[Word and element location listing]
------------------------------
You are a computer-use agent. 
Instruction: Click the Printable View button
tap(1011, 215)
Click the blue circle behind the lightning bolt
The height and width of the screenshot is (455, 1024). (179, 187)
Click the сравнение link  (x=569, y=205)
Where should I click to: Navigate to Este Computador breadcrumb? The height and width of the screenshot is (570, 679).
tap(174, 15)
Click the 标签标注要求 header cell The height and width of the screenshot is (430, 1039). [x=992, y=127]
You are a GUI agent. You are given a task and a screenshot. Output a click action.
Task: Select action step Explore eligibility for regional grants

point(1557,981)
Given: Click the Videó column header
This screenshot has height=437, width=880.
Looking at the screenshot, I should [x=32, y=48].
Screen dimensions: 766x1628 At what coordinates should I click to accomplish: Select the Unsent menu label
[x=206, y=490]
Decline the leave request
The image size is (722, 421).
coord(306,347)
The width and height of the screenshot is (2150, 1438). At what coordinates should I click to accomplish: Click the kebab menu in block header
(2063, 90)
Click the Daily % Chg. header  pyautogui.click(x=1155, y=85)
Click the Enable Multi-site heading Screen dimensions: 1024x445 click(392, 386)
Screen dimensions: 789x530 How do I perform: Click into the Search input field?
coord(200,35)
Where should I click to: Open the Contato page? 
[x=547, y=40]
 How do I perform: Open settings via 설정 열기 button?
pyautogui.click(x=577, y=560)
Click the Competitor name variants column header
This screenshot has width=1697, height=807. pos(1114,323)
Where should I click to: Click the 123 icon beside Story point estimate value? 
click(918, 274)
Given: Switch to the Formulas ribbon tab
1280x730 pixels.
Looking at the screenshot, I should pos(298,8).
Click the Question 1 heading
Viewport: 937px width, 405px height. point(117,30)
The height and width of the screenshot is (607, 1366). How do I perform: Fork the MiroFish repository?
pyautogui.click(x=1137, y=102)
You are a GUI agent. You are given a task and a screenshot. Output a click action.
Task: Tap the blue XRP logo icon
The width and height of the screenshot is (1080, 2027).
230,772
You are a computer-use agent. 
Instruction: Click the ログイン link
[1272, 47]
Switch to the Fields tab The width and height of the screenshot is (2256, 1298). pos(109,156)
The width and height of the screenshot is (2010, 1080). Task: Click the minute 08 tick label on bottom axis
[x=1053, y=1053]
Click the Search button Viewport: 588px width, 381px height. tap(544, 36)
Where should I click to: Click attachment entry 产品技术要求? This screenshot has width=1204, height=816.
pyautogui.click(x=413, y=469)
------------------------------
> TASK TO COMPLETE: Return, word for word, every line of the listing from its first line through the line containing "Click the Daily", with both of those lines included.

> PROBLEM SOLUTION:
You are a computer-use agent. 
Instruction: Click the Printable View button
tap(1011, 215)
Click the blue circle behind the lightning bolt
The height and width of the screenshot is (455, 1024). (179, 187)
Click the сравнение link  (x=569, y=205)
Where should I click to: Navigate to Este Computador breadcrumb? The height and width of the screenshot is (570, 679).
tap(174, 15)
Click the 标签标注要求 header cell The height and width of the screenshot is (430, 1039). [x=992, y=127]
You are a GUI agent. You are given a task and a screenshot. Output a click action.
Task: Select action step Explore eligibility for regional grants

point(1557,981)
Given: Click the Videó column header
This screenshot has height=437, width=880.
Looking at the screenshot, I should [x=32, y=48].
Screen dimensions: 766x1628 At what coordinates should I click to accomplish: Select the Unsent menu label
[x=206, y=490]
Decline the leave request
The image size is (722, 421).
coord(306,347)
The width and height of the screenshot is (2150, 1438). At what coordinates should I click to accomplish: Click the kebab menu in block header
(2063, 90)
Click the Daily % Chg. header  pyautogui.click(x=1155, y=85)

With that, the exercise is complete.